Ingombro

L. viene dall’Afghanistan e non ha un burqa a coprirle il viso. Ha però qualche stratificazione di rabbia e di dolore che svolgono in parte lo stesso ruolo. Mostrandole il video sui “Monti Sibillini”...

... che il mio amico Marco ha realizzato per lei (per loro), ha sgranato gli occhi, si è drizzata sulla schiena e, quasi in estasi, ha esclamato: "Ma è come l'Afghanistan! L'Italia è bella come l'Afghanistan!"
Quando l’ho incontrata, ormai sei mesi fa, aveva lo zainetto pieno di antidepressivi, di antidolorifici, di anti-tutto. Mostrandomi le prescrizioni del dottore, ricordo di aver sentito un “crac” diffuso dentro lo stomaco, di aver pensato molte cose differenti, in sostanza solo una: quante medicine servono per scansare un dolore?
Una volta mi ha mostrato una foto: c’era lei seduta sul divano bianco della sua casa di Kabul, accanto sorridenti stavano i suoi due bambini, suo marito e la sua mamma. Lei era senza velo, vestita di colori primaverili, ad abbracciarle il collo, un foulard celeste chiaro. Notando che fissavo l’immagine, ha voluto rispondere a una domanda che non avevo posto: “No … io non ce l’ho, il velo, quella cosa m’ingombra!”.
Irriverente, simpatica ma sempre attenta a non mancare di rispetto a nessuno. Non sapeva leggere, scrivere e neppure far di conto ma conosceva con incredibile perfezione ogni tratto di strada del suo splendido Paese. Aveva viaggiato moltissimo, raccontava al suo papà che sarebbe diventata un’esploratrice, poi una guida turistica, infine una semplice viaggiatrice. Quando gli amici le chiedevano se fosse pazza, lei rispondeva che i matti erano loro, a non volere uscire dalle strade dei loro quartieri. La mamma la sgridava per la spudorata sfacciataggine, lei chinava il capo, chiedeva scusa e ripartiva. L’ultimo viaggio è quello che l’ha portata in Finlandia, dopo una lunga sosta in Iran, un rapido indugio in Turchia e infiniti passaggi tedeschi.
Alcune storie non si possono raccontare, neppure quando i protagonisti arrivano con la semplice iniziale. Così mi fermo qui e di L. racconto il sorriso smisurato, scatenato da un video inatteso, che aveva certo lo scopo non palesato di risvegliare certe passioni sopite.

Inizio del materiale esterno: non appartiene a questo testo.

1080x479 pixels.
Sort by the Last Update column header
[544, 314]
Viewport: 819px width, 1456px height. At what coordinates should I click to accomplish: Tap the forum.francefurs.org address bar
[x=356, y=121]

Ho sempre pensato che non basta essere scampati a una guerra, per sentirsi fortunati. Non credo si possa augurare questo a un uomo, a una donna, all’intero genere umano.
Occorre credere che esista anche altro, avere una passione, un ideale da inseguire, rincorrere o dissotterrare, se i drammi di un pezzo di vita hanno contribuito a mascherarlo.
L. ha ricordato le montagne della sua Terra, vestite d’estate e d’autunno, solcate dai suoi piedi, quando in testa aveva grandi sogni e sentiva la guerra come un pensiero lontano, tanto distante da mostrarsi affare di altri.
Grazie a Marco, alla sua follia e al suo gesto di solidarietà, quelle montagne hanno ripreso le stesse tinte che avevano un tempo.
Mai i miei Sibillini sono stati tanto vicini all’Hindu Kush!